Hi Daniel,
I started working on the DBpedia release and just wanted to check what's the current status of the Wikidata dumps. I saw that RDF data and RDF URIs like http://www.wikidata.org/entity/Q1 are already available. Cool! Do you think there will be RDF dumps soon, i.e. in the next few weeks?
If not, could you guys prepare a dump of the sitelinks table, as you suggested below? If it's not too much effort, it would be cool if you could generate CSV or a similar simple format. We won't put the stuff into a DB, we just extract the data, and we would have to write a parser for SQL insert statements. CSV would be much simpler.

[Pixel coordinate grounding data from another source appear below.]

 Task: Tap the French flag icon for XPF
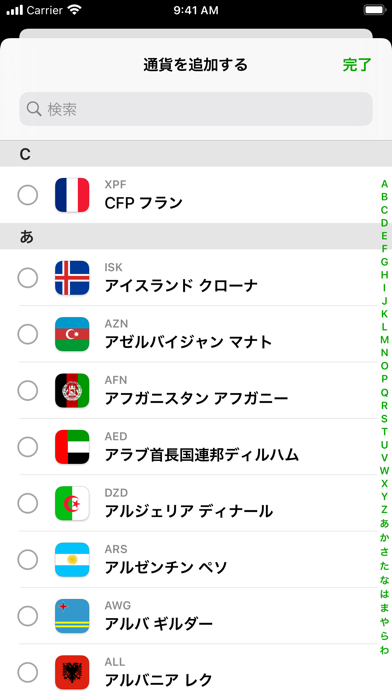point(72,195)
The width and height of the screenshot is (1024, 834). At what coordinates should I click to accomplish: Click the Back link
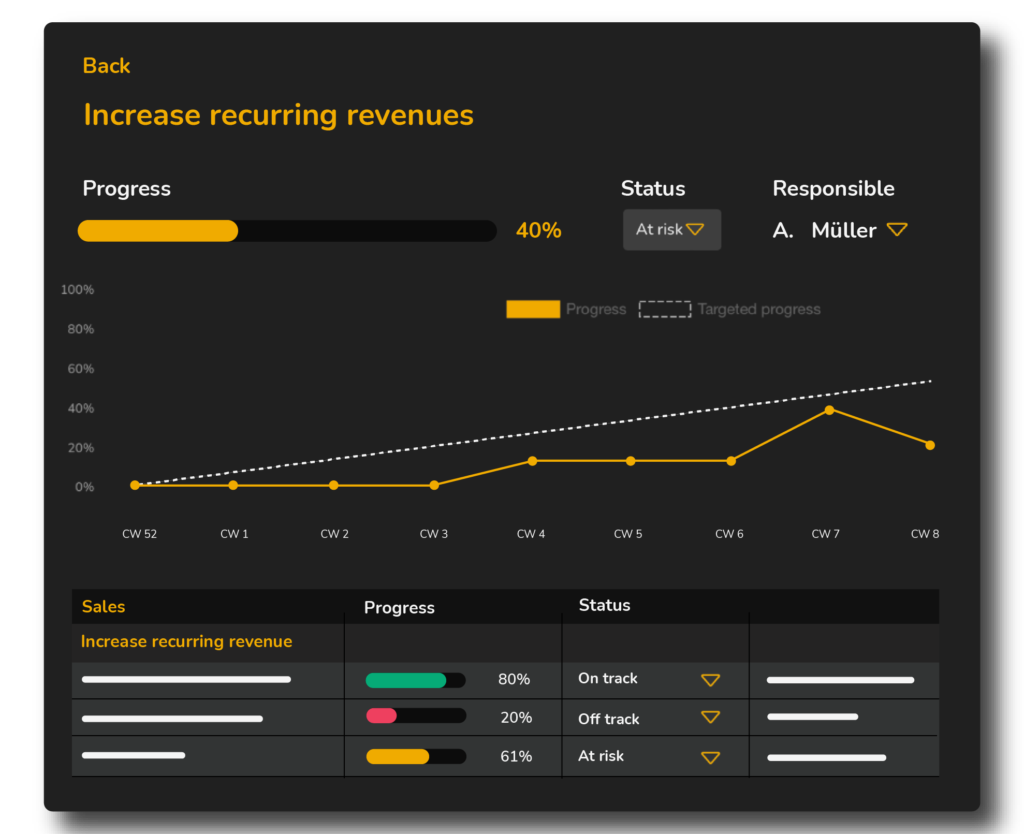(105, 66)
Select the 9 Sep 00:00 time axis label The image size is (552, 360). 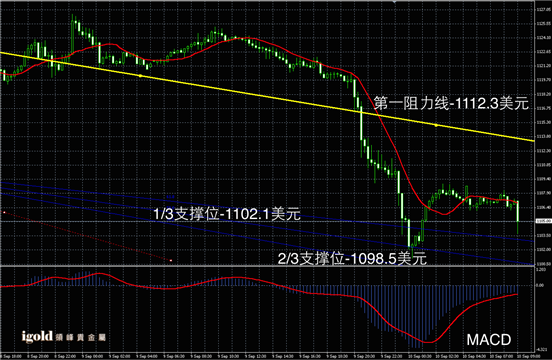(92, 356)
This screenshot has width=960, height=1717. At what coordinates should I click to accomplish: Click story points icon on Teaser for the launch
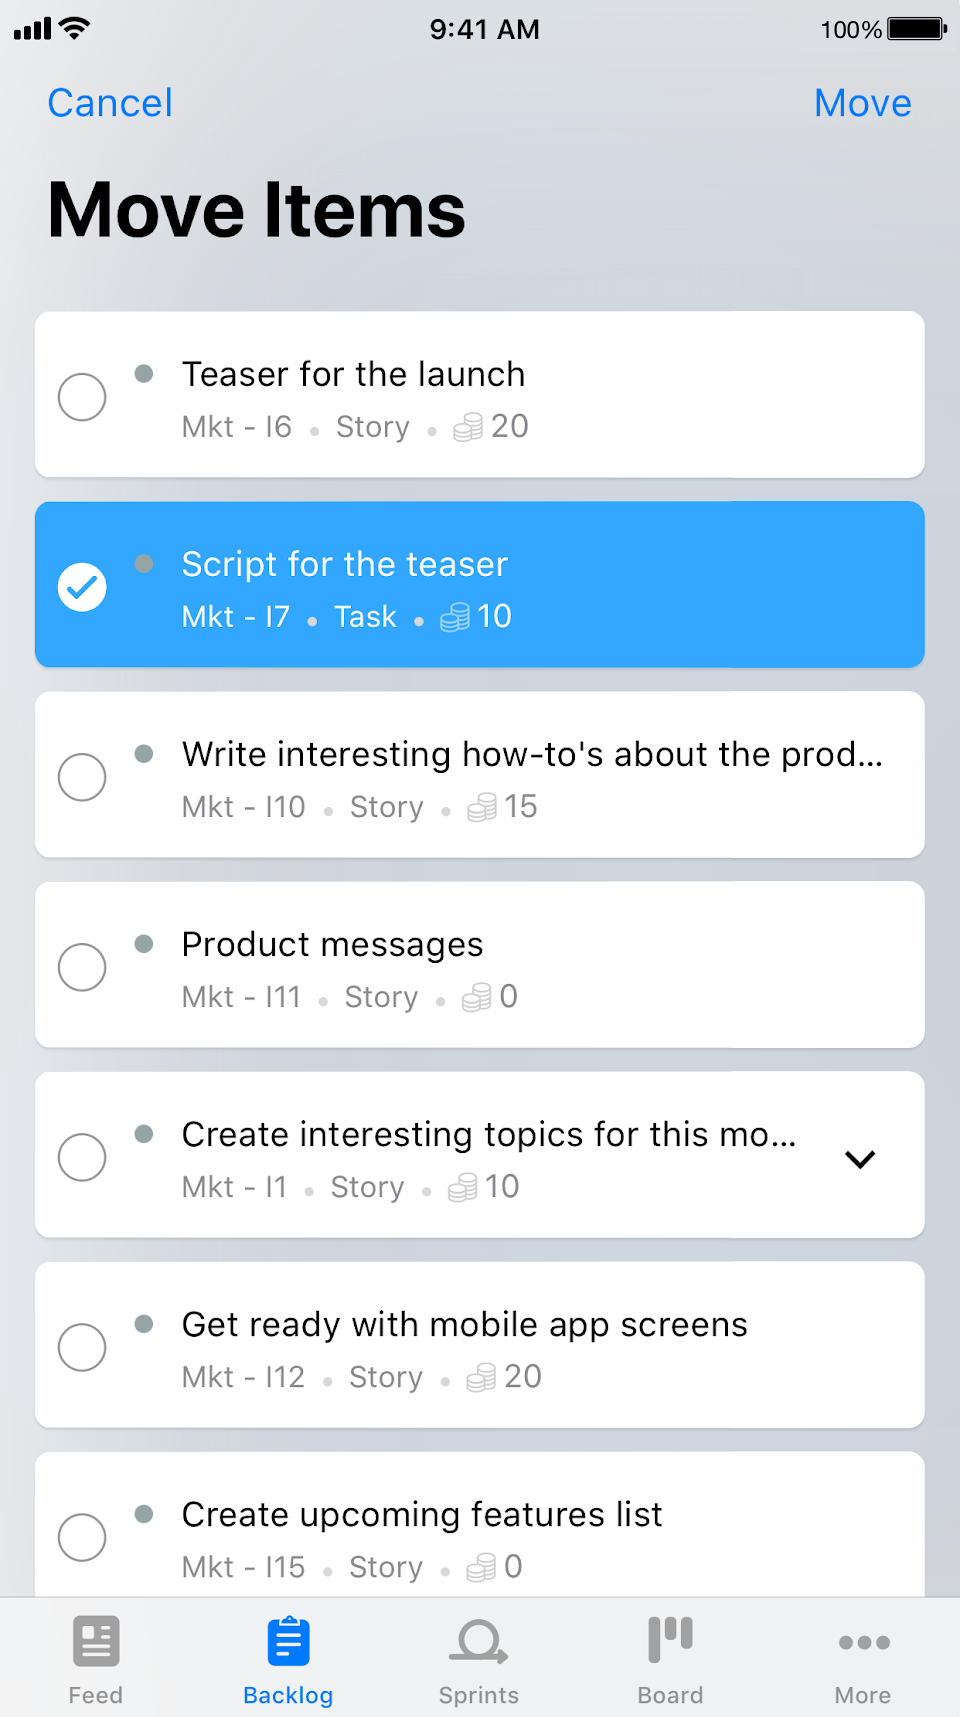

Thanks a lot for your help!
Christopher
On 4 May 2013 23:36, Daniel Kinzler daniel.kinzler@wikimedia.de wrote:
On 04.05.2013 19:13, Jona Christopher Sahnwaldt wrote:
We will produce a DBpedia release pretty soon, I don't think we can wait for the "real" dumps. The inter-language links are an important part of DBpedia, so we have to extract data from almost all Wikidata items. I don't think it's sensible to make ~10 million calls to the API to download the external JSON format, so we will have to use the XML dumps and thus the internal format.
Oh, if it's just the language links, this isn't an issue: there's an additional table for them in the database, and we'll soon be providing a separate dump of that at table http://dumps.wikimedia.org/wikidatawiki/
If it's not there when you need it, just ask us for a dump of the sitelinks table (technically, wb_items_per_site), and we'll get you one.
But I think it's not a big deal that it's not that stable: we parse the JSON into an AST anyway. It just means that we will have to use a more abstract AST, which I was planning to do anyway. As long as the semantics of the internal format will remain more or less the same - it will contain the labels, the language links, the properties, etc. - it's no big deal if the syntax changes, even if it's not JSON anymore.
Yes, if you want the labels and properties in addition to the links, you'll have to do that for now. But I'm working on the "real" data dumps.
-- daniel